*Énoncé 1*.
Reproduisez à l'identique les lignes des enregistrements, en partant de la ligne qui contient « Where should I » et en terminant après celle qui contient « will (x=360, y=161). ».

Le fait que l’armée bélarusse ne soit pas encore entrée en Ukraine est également la preuve de la réticence des militaires bélarusses à se battre contre leurs voisins. Poutine et Loukachenko comprennent tous deux que si l’ordre est donné d’attaquer, la majeure partie de l’armée se dispersera et se rendra. Les Bélarusses ne veulent pas se battre et mourir pour des intérêts impérialistes russes.

Il faut d’ailleurs reconnaître le mérite des médias et des blogueurs indépendants bélarusses, qui continuent de diffuser activement des informations, malgré les blocages. Un facteur non négligeable expliquant ce positionnement tient au fait que la grande majorité des Bélarusses se sont rendus à plusieurs reprises dans des pays de l’UE et savent que l’on y vit mieux.

La guerre accélère tous les processus et définit clairement les priorités. Que veulent les Bélarusses ? Vivre dans un pays indépendant, se débarrasser de la dictature et de l’influence russe. En soutenant le dictateur Loukachenko en 2020 et en déclenchant avec lui une guerre contre l’Ukraine, Poutine a retourné contre lui la majorité des Bélarusses.

Aujourd’hui, nous avons vraiment une chance de rompre enfin avec la Russie. La Russie de Poutine est économiquement faible, son économie représente moins de 2 % du PIB mondial, elle n’a pas d’alliés. Elle occupe 1/7e du monde et la population ne représente que 1,5 % du monde. Elle est en retard sur le plan technologique, son économie est faible, et les sanctions sectorielles imposées par l’Occident, qui doivent être poursuivies et renforcées, lui portent un coup terrible. Garry Kasparov a raison lorsqu’il dit que la Russie d’aujourd’hui n’est pas l’URSS, qui aurait pu subsister en autarcie. La Russie arriérée d’aujourd’hui perdra inévitablement. C’est peut-être sa dernière ruée vers l’Ouest, avant l’effondrement inévitable qui l’attend.

Bien sûr, il est primordial aujourd’hui de fournir une assistance à l’Ukraine, sur les plans militaire, économique et politique. Mais en aidant l’Ukraine, il ne faut pas oublier le Bélarus.

En Ukraine, il existe aujourd’hui un régiment portant le nom de l’écrivain bélarusse Kastus Kalinouski3, qui combat lui aussi contre la Russie et pour la libération du Bélarus. De plus en plus de volontaires bélarusses se rendent sur le front, ils combattent près de Kherson et Mykolaïv, ils ont participé à des opérations militaires à Marioupol, Lyssytchansk et Sievierodonetsk. De plus en plus de Bélarusses comprennent qu’aujourd’hui, malheureusement, nous n’avons pas d’autre moyen que de libérer notre patrie les armes à la main.

Posons-nous donc une question : peut-être le régime de Poutine tombera-t-il des suites de la chute du régime de Loukachenko, et non l’inverse ? En effet, Poutine a toujours parfaitement compris l’importance stratégique du Bélarus. Il n’y a qu’en Ukraine et en Occident que cette importance stratégique n’a pas été saisie, lorsque les uns et les autres ont accepté la dictature et ont résolument négocié avec le régime criminel, croyant naïvement qu’il n’était pas dangereux pour eux.

*Données enregistrées*.
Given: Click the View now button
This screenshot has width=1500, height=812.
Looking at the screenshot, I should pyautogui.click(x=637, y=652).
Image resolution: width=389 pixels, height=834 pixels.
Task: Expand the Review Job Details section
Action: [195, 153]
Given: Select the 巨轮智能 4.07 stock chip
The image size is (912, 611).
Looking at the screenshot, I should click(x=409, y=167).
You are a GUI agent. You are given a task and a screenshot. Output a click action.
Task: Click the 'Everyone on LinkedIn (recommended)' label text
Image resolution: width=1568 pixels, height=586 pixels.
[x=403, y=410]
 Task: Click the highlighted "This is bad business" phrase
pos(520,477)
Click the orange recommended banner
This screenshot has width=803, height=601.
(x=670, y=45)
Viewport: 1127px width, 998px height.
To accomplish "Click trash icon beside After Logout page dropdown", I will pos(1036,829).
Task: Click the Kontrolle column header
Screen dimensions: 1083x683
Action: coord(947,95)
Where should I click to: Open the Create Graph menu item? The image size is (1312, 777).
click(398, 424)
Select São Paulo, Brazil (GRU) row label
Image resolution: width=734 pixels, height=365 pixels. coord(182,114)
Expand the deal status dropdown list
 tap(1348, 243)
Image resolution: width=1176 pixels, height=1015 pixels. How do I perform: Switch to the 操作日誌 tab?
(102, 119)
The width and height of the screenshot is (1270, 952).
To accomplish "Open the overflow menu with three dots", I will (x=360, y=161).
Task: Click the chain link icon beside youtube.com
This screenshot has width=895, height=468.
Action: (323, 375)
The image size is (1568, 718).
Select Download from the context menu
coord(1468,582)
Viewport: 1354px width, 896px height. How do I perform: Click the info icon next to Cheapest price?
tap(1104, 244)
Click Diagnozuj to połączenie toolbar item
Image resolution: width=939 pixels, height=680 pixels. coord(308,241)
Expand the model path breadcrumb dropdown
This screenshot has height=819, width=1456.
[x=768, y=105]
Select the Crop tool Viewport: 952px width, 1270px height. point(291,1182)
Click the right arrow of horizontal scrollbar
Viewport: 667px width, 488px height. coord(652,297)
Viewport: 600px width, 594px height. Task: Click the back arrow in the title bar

*Énoncé 2*.
Transcrivez mot pour mot le passage du texte sur le Bélarus face à la guerre, depuis les mots « Bien sûr, il » jusqu'aux mots « armes à la main. » inclus.

*Réponse rédigée 1*.
Where should I click to: Open the Create Graph menu item? The image size is (1312, 777).
click(398, 424)
Select São Paulo, Brazil (GRU) row label
Image resolution: width=734 pixels, height=365 pixels. coord(182,114)
Expand the deal status dropdown list
 tap(1348, 243)
Image resolution: width=1176 pixels, height=1015 pixels. How do I perform: Switch to the 操作日誌 tab?
(102, 119)
The width and height of the screenshot is (1270, 952).
To accomplish "Open the overflow menu with three dots", I will (x=360, y=161).

*Réponse rédigée 2*.
Bien sûr, il est primordial aujourd’hui de fournir une assistance à l’Ukraine, sur les plans militaire, économique et politique. Mais en aidant l’Ukraine, il ne faut pas oublier le Bélarus.

En Ukraine, il existe aujourd’hui un régiment portant le nom de l’écrivain bélarusse Kastus Kalinouski3, qui combat lui aussi contre la Russie et pour la libération du Bélarus. De plus en plus de volontaires bélarusses se rendent sur le front, ils combattent près de Kherson et Mykolaïv, ils ont participé à des opérations militaires à Marioupol, Lyssytchansk et Sievierodonetsk. De plus en plus de Bélarusses comprennent qu’aujourd’hui, malheureusement, nous n’avons pas d’autre moyen que de libérer notre patrie les armes à la main.